At the moment tokenisation is done longest-match left-to-right using the morphological analyser and an alphabet defined for breaking up unknown words.

This has some advantages ...

  • It means that multiwords can be included in the dictionary and tokenised as a single unit
  • It combines two parts of the pipeline that have complementary information, tokenisation and morphological analysis.

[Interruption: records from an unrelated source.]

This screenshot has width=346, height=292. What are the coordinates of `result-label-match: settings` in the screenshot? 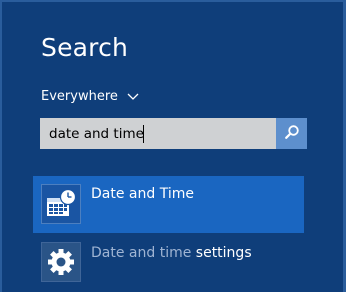 It's located at (224, 253).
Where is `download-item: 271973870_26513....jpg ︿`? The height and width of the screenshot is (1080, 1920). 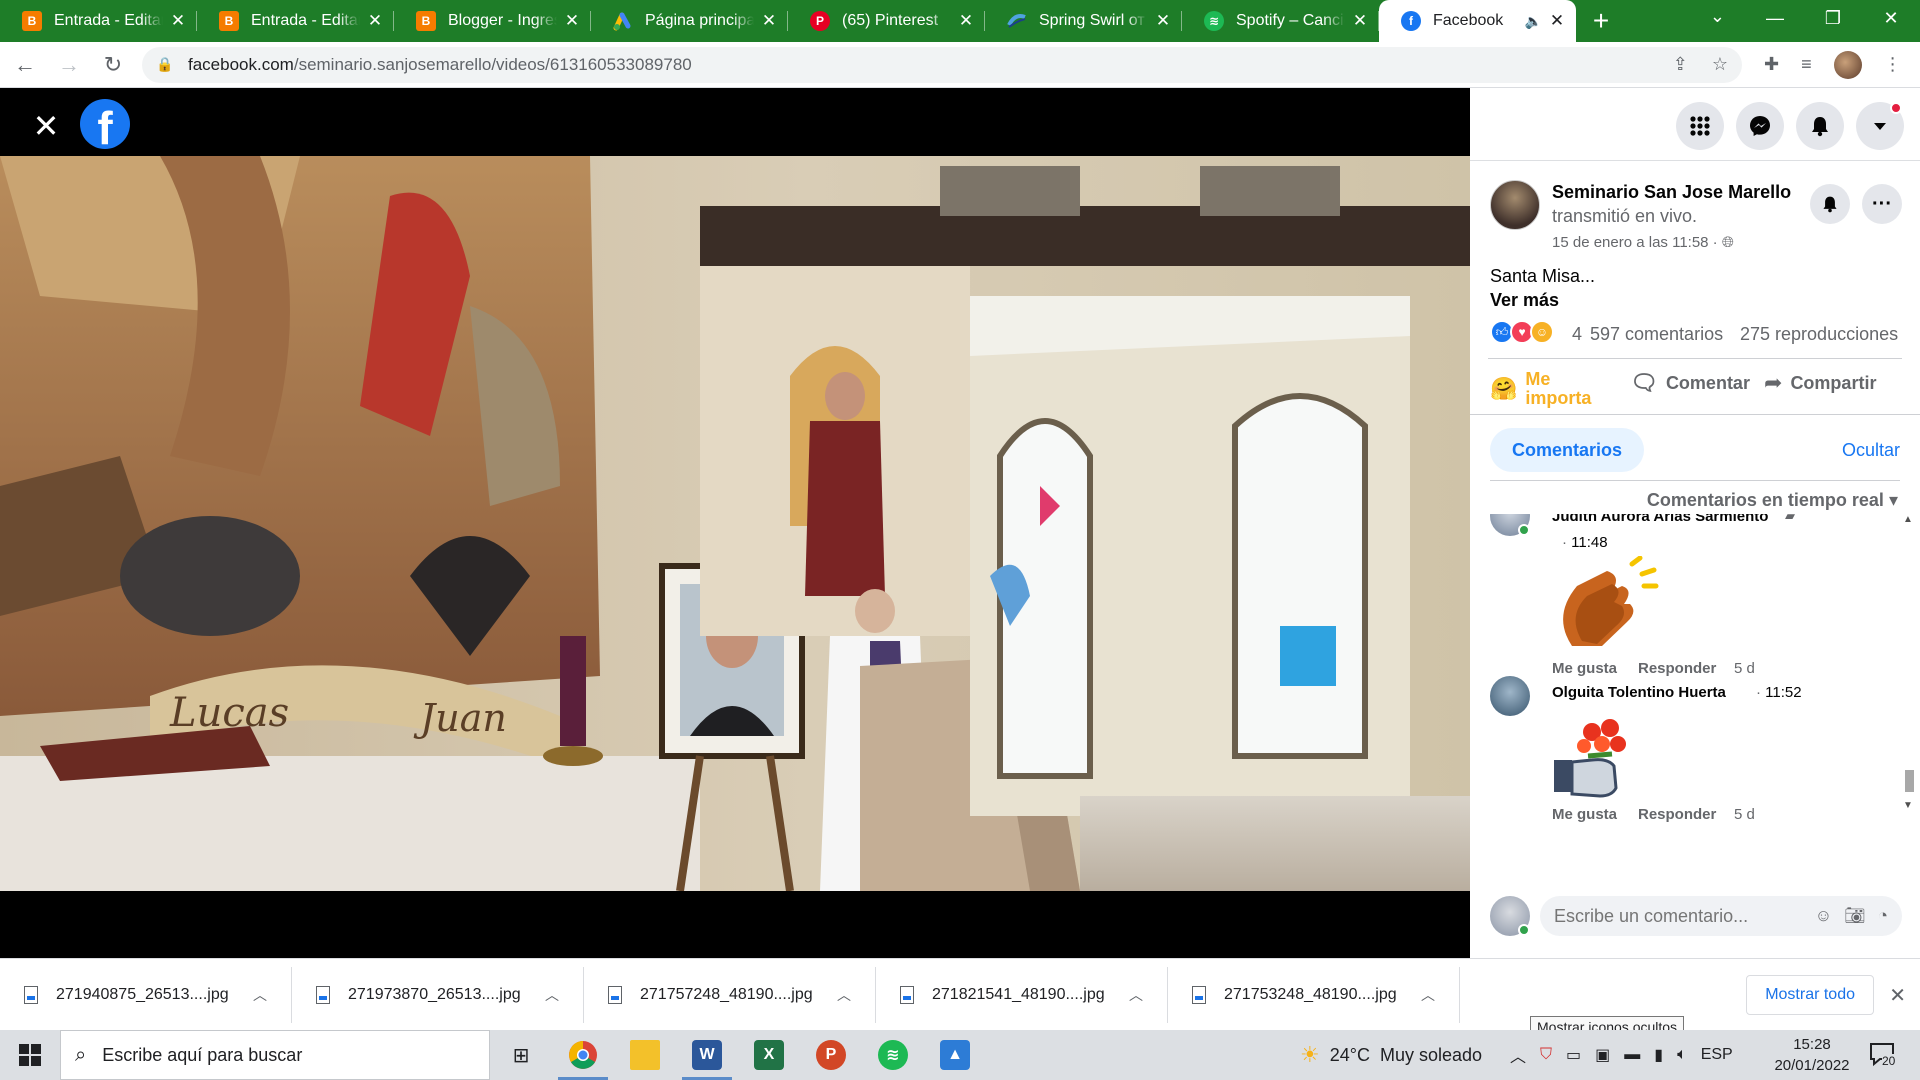 download-item: 271973870_26513....jpg ︿ is located at coordinates (438, 994).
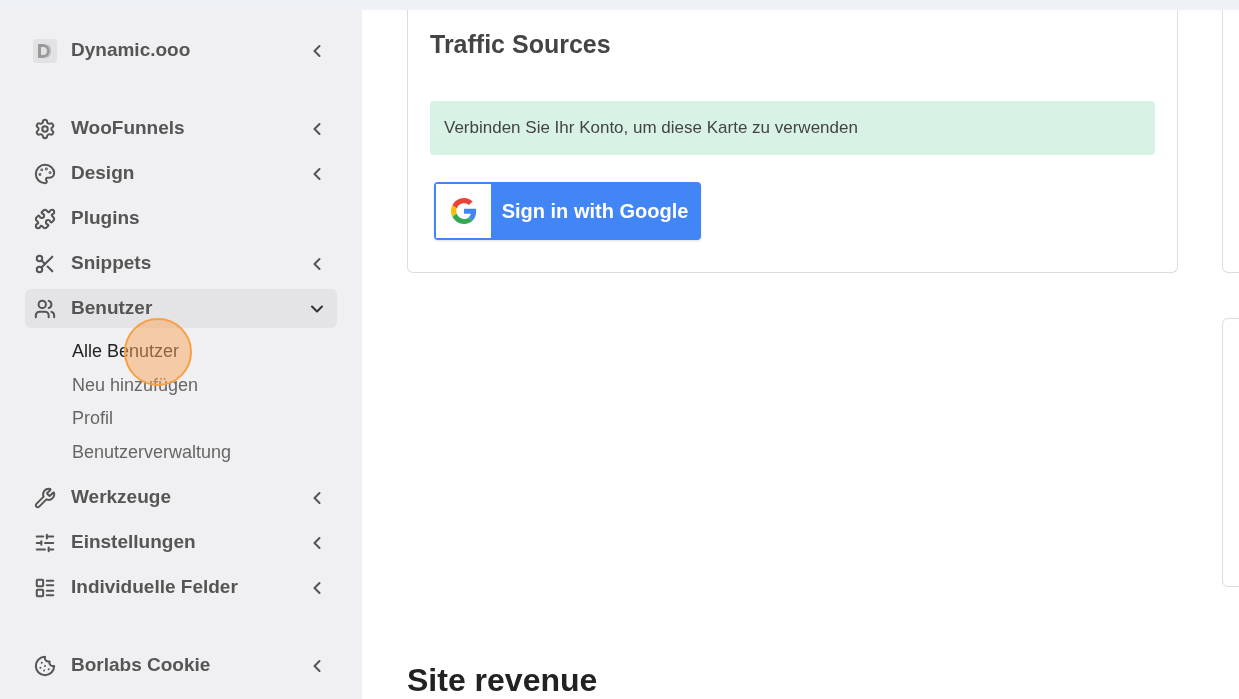 The height and width of the screenshot is (699, 1239). I want to click on sidebar-item: Einstellungen, so click(181, 542).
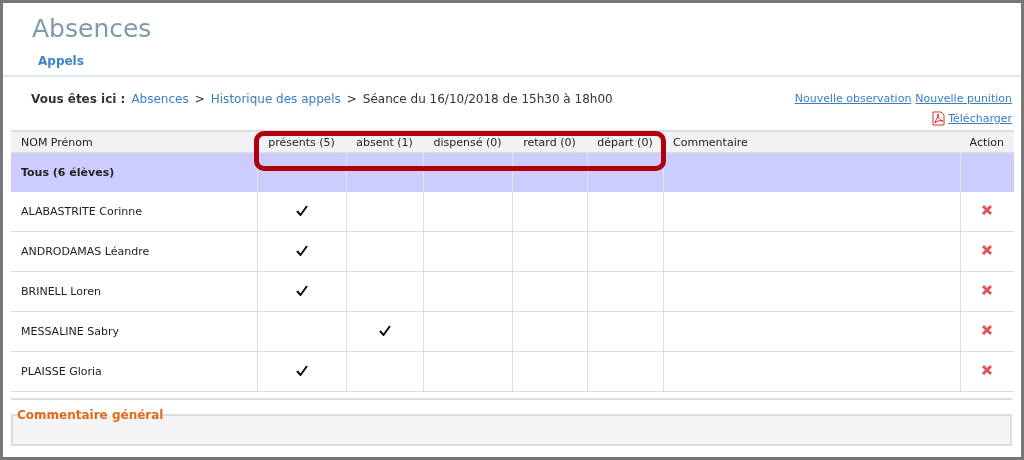  What do you see at coordinates (78, 100) in the screenshot?
I see `breadcrumb-label: Vous êtes ici :` at bounding box center [78, 100].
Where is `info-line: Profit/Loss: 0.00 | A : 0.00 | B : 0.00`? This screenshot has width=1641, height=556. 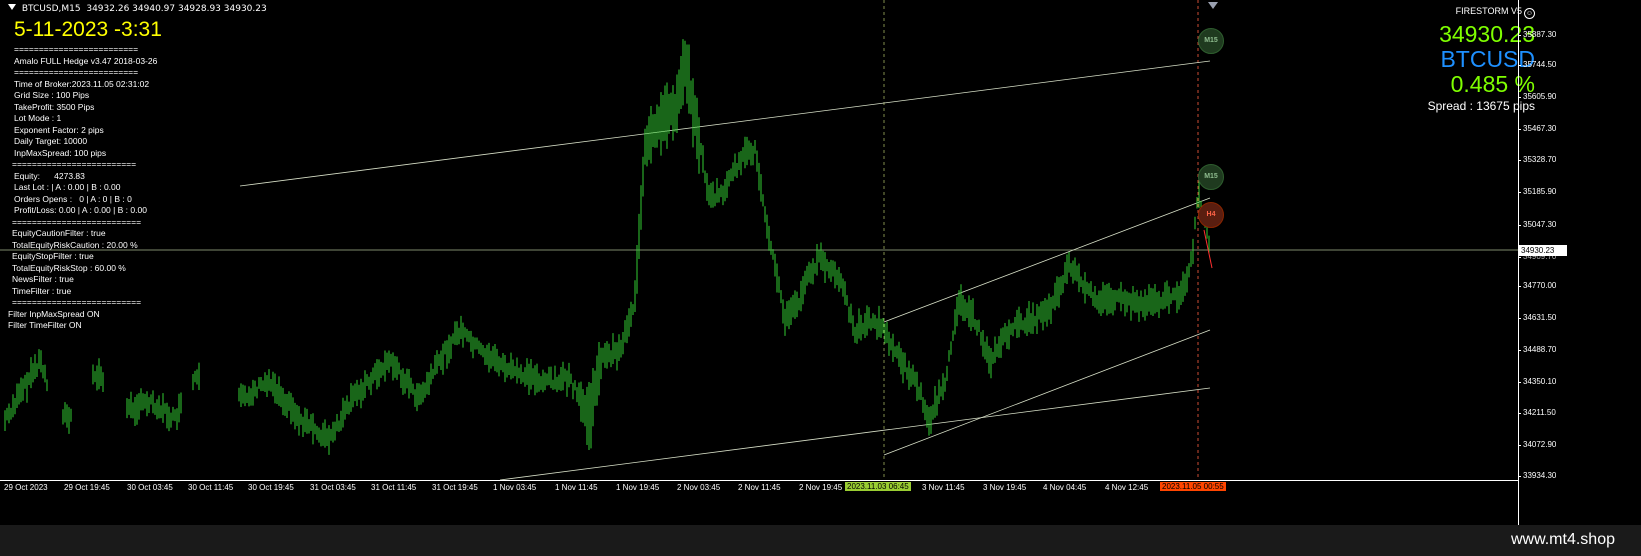 info-line: Profit/Loss: 0.00 | A : 0.00 | B : 0.00 is located at coordinates (80, 210).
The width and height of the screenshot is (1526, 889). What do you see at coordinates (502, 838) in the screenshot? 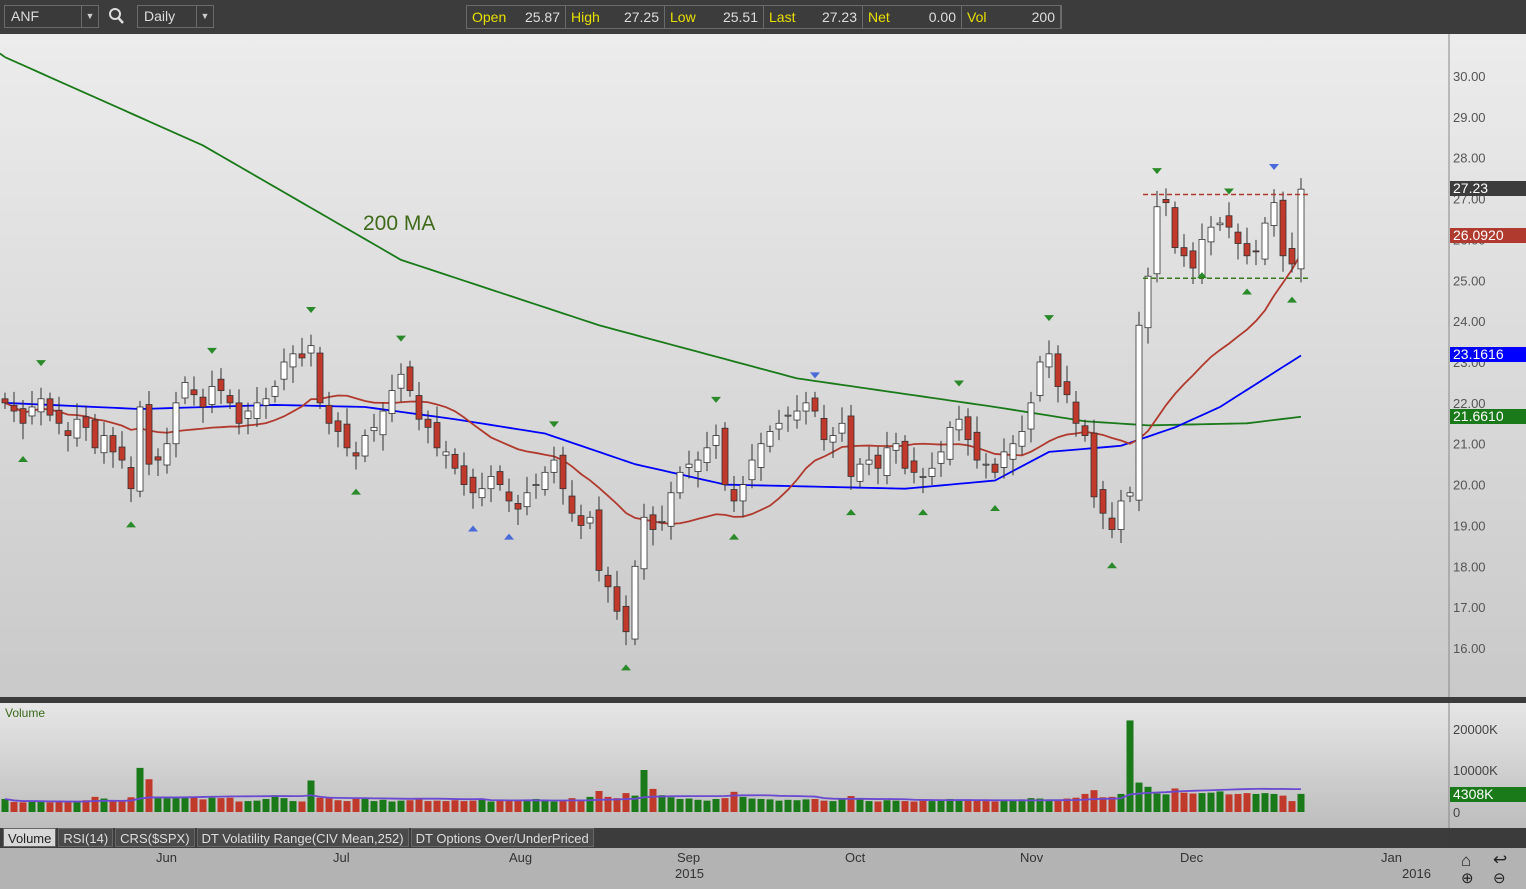
I see `study-tab: DT Options Over/UnderPriced` at bounding box center [502, 838].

However it has some disadvantages:

  • Not having a standard fixed tokenisation scheme makes using other resources harder, and makes it harder for other people to use our resources.
  • Ambiguous paths need to be encoded in the lexicon (using +)

Historically,

  • We did not have apertium-separable or any other way of merging analyses outside of transfer.
  • Unicode support was not as widely used

Current issues[edit]

  • Splitting tokens that are alphabetic but not in the <alphabet>, e.g. ^Bala$š^evi$ć.

Thoughts[edit]

There should be various stages to tokenisation,

  • separating whitespace from non-whitespace, no more should we have e.g. ^Bala$š^evi$ć
  • morphologically analysing tokens, including those which only appear as part of a multiword
    • contractions (1 token, >1 word)
    • compounds (1 token, >1 word)
  • retokenisation for multiwords
    • (>1 token, 1 word)

We should also be able to deal with languages that don't write spaces.